I think before I had taken the whole notion of being able to swap from Saga's story to Alan's and back to imply there was some simultaneity to them, and to be certain, the Overlap conversations they have lend some credence to that interpretation.

But I think the ambiguity of where Alan truly is during Saga's story is something of a red herring. Saga and Alan speak to one another across time in those Overlaps, but the Alan found on the beach is not a doppelganger - he's both Alan and Scratch, because Mr. Scratch in this game is just Alan when he contains the Dark Presence. That presence doesn't let itself be known until he's in the jail cell.

I had previously thought that perhaps Alan was still trapped in the Dark Place during this time, but I don't think that adds up - for one thing, once the Dark Presence leaves him to take over Casey, Alan seems fully there.

This leaves the question of who we're controlling in the brief bit at the end of Local Girl - when the Cult of the Tree attacks the lodge and we control Alan fighting taken members of the cult. I think it would be fair to interpret this as our actually controlling Mr. Scratch, but my own interpretation is that the Dark Presence is laying dormant within Alan, letting him think the threat is external for the time being.

And, frankly, this actually makes the sequence of the trilogy make more sense. Initiation comes before Return. Alan has struggled for thirteen years because he tried to skip forward. Initiation can be a difficult phase to go through.

Consider, for example, Star Wars - a trilogy that used Campbell's monomyth extensively.

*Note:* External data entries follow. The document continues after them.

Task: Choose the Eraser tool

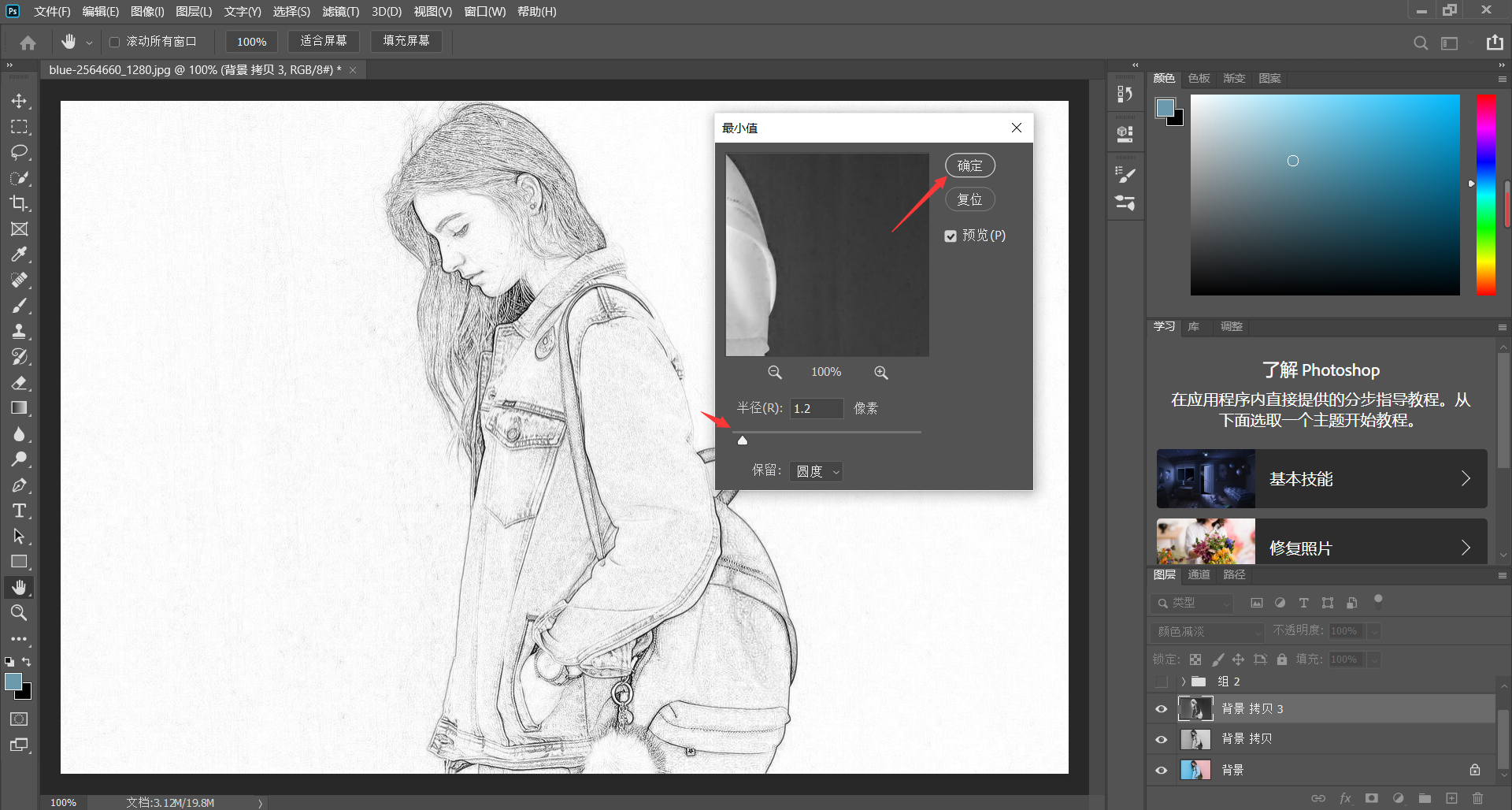Action: [x=19, y=383]

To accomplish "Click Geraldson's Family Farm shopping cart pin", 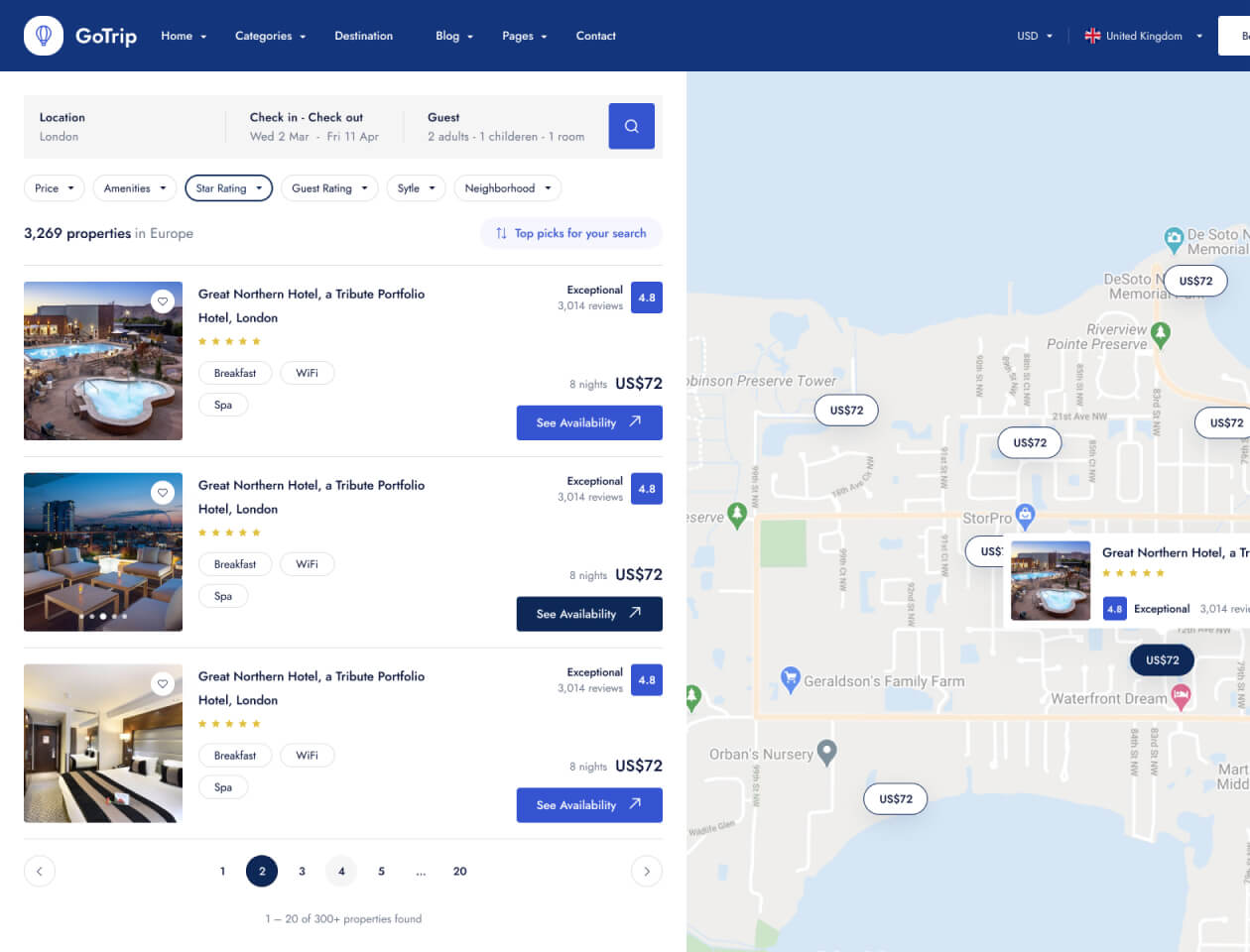I will (x=790, y=679).
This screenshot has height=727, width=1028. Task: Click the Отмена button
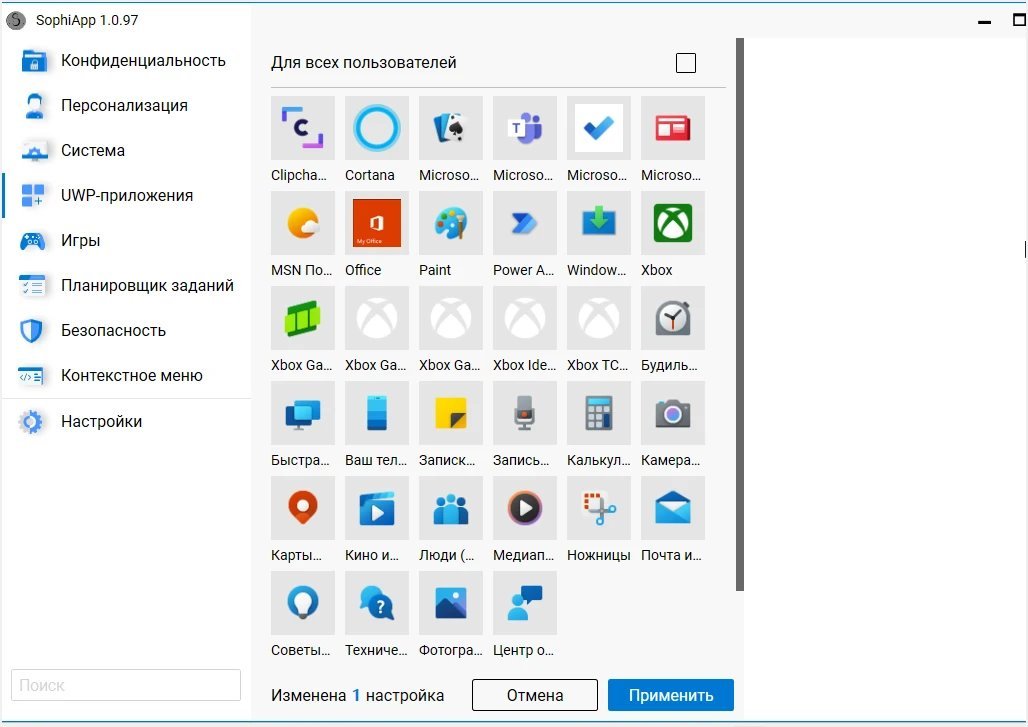click(534, 695)
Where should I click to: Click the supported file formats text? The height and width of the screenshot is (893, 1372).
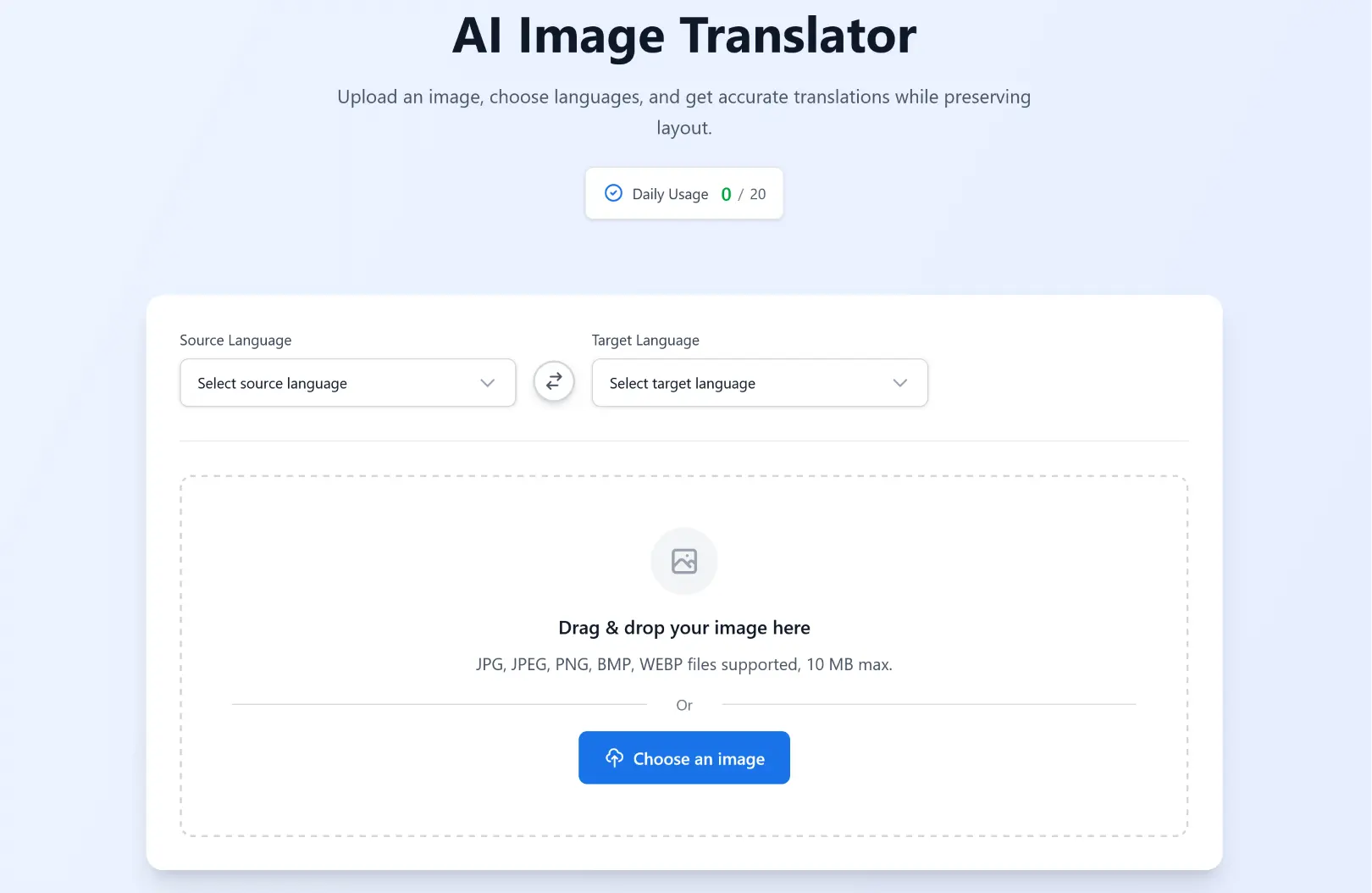[x=684, y=664]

If we think of the original three movies as fitting these same categories, that makes Empire Strikes Back the "Initiation" phase (obviously there's also a microcosm of that in the original movie as well, but if the first movie is Luke learning to use the Force in any meaningful way, the trilogy is about him becoming a true Jedi Master). And, you might recall, Empire Strikes Back is the one in which things do not go well for our heroes. Han's frozen in carbonite, the Empire has the Rebellion in retreat, and Luke gets his ass well and truly handed to him by Darth Vader, losing a hand and also discovering that... oh crap, that father that you had a vague sense as being some kind of heroic Jedi? Nah, he's the dude in the skeletal mask and black armor who has killed like billions of people.

It's the phase at which the heroes go through painful episodes, but learn important lessons. And without the trials, they can't grow to the point where they can succeed.

Saga's own story is a microcosm, going through her own Departure, Initiation, and Return (and hopefully gets to walk out of that writer's room and back into the real world to go hang out with her family). But Alan might have needed his initiation to teach him that he couldn't make it all about himself, as he's become literally his own worst enemy - he rejects the self-centered auteur identity (that Tom Zane represents) to bring Saga in to be the hero and to help write the ending.

There's still a journey for him in Return, and he doesn't get to just exercise his own mastery to solve the problem on his own. Indeed, he's given the role of hero to Saga, and must play victim, villain, guiding sage, and co-author to her.